### Information shown
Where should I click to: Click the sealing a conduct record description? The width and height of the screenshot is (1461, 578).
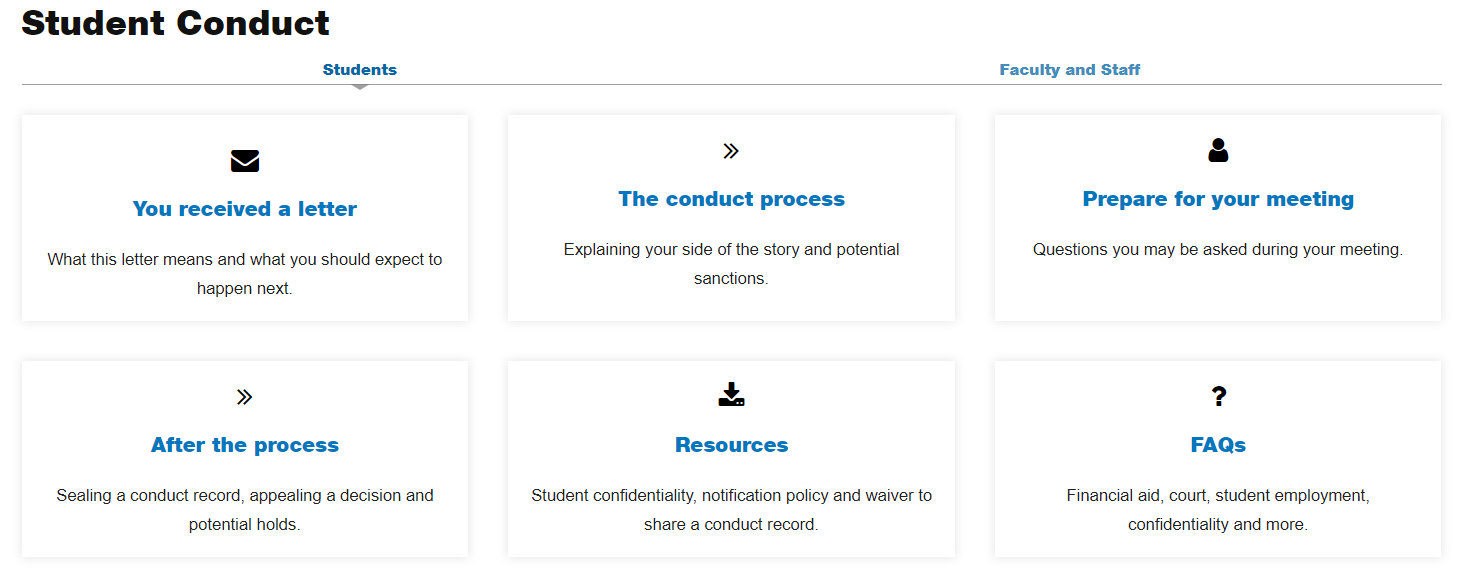point(245,509)
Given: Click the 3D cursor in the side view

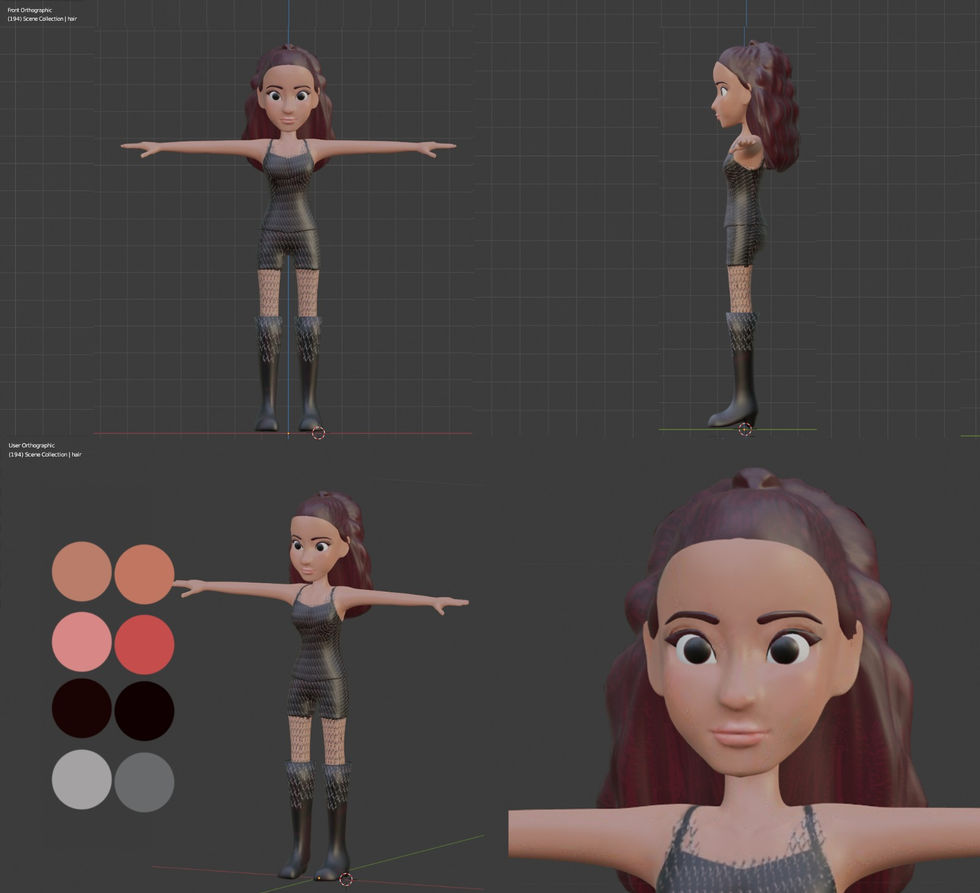Looking at the screenshot, I should click(744, 429).
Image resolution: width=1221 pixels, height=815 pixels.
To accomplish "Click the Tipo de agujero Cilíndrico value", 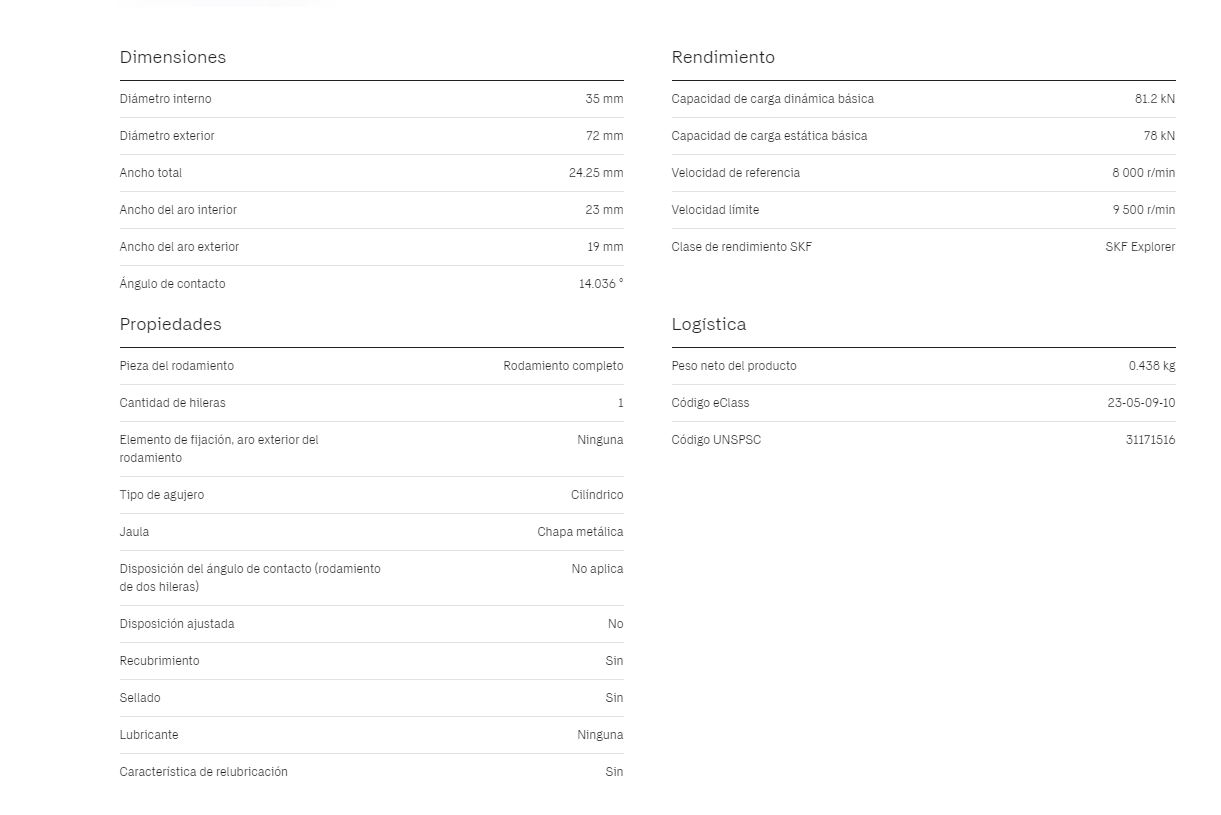I will click(x=597, y=495).
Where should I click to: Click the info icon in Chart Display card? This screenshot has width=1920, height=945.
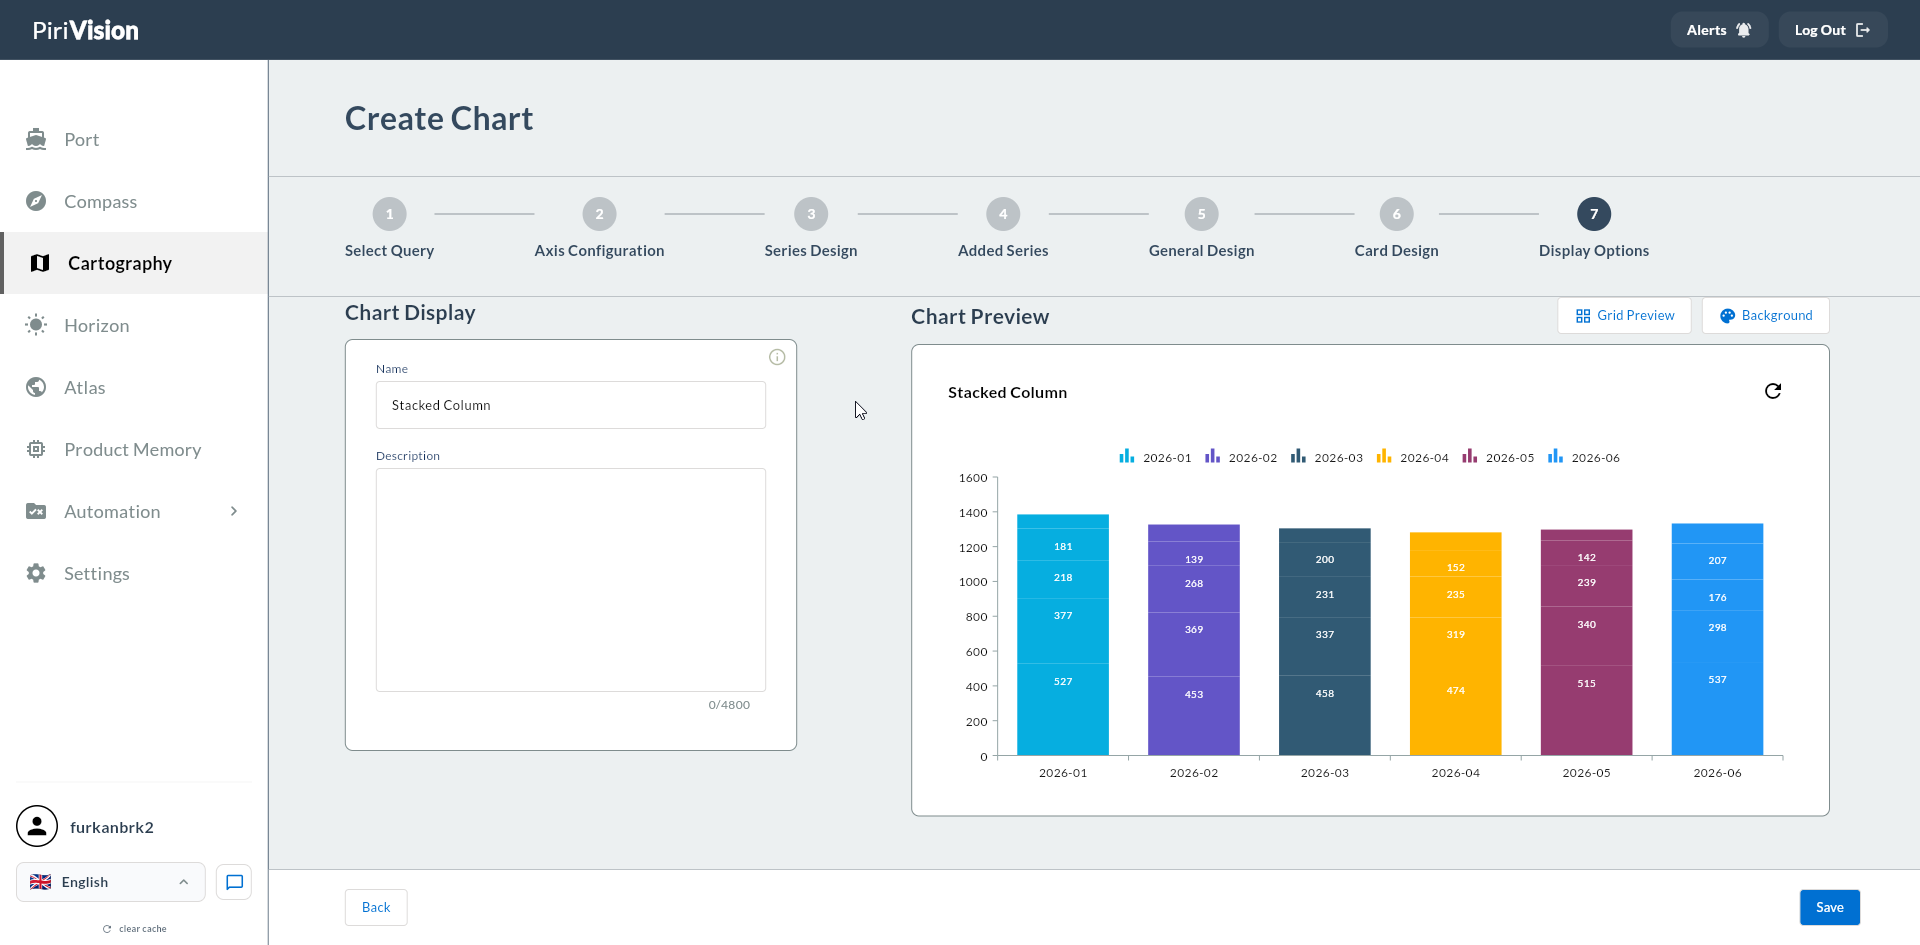point(777,357)
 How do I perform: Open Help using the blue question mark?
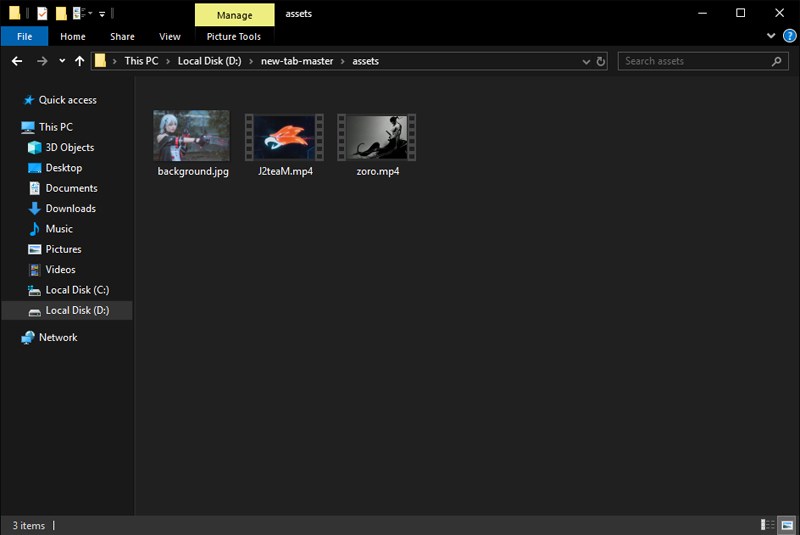click(x=787, y=36)
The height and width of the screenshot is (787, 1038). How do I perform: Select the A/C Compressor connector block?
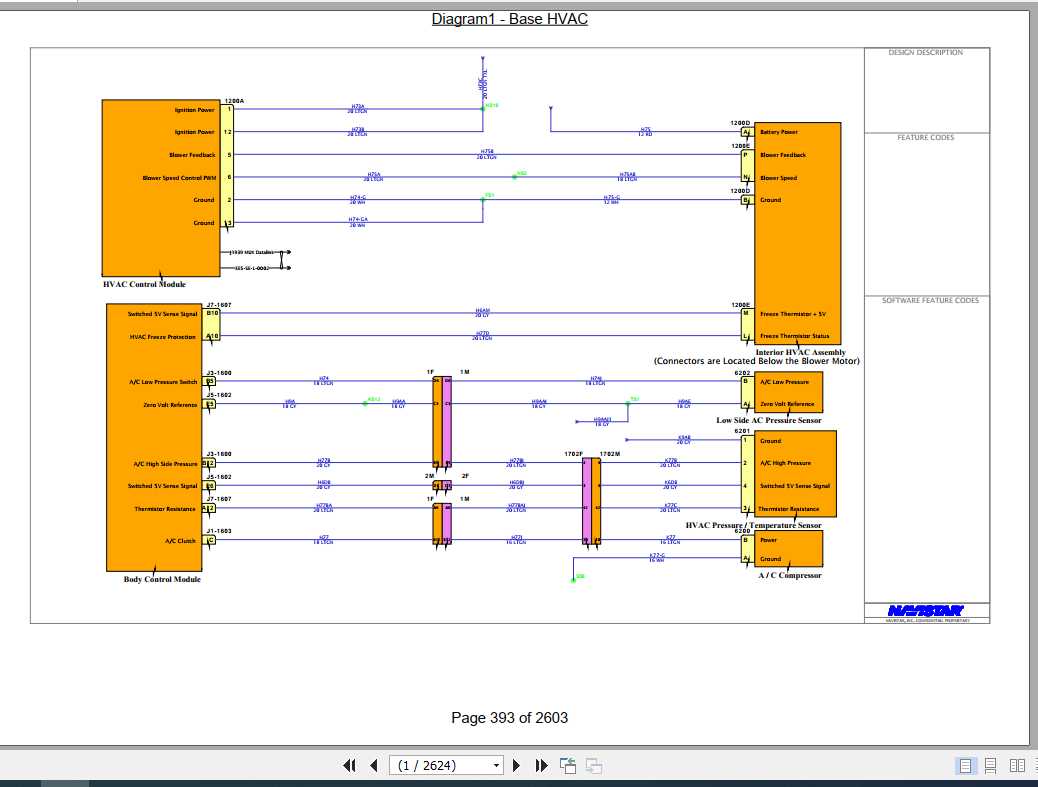[790, 547]
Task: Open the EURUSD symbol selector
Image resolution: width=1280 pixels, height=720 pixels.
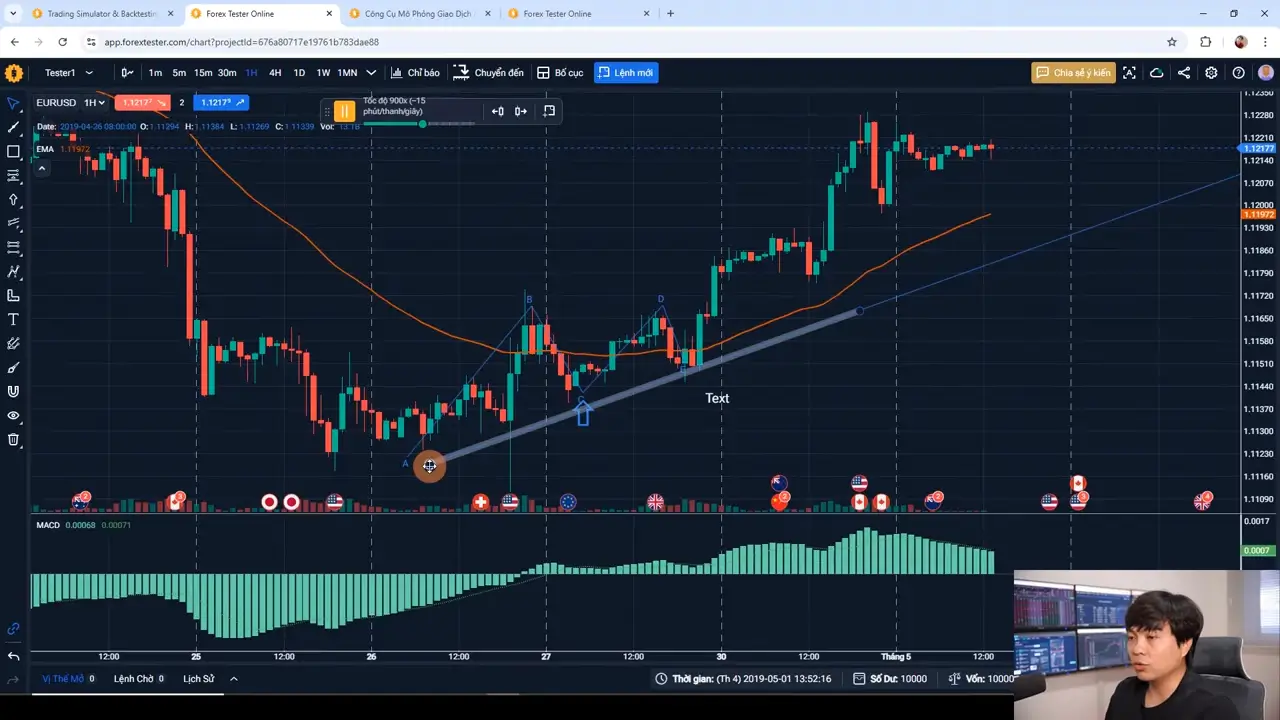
######
What this task involves: Find the line containing "Task: Open the EURUSD symbol selector", then extract it and every line after it to the end of the data above, exactly and nothing else, without pictures.

Task solution:
Task: Open the EURUSD symbol selector
Image resolution: width=1280 pixels, height=720 pixels.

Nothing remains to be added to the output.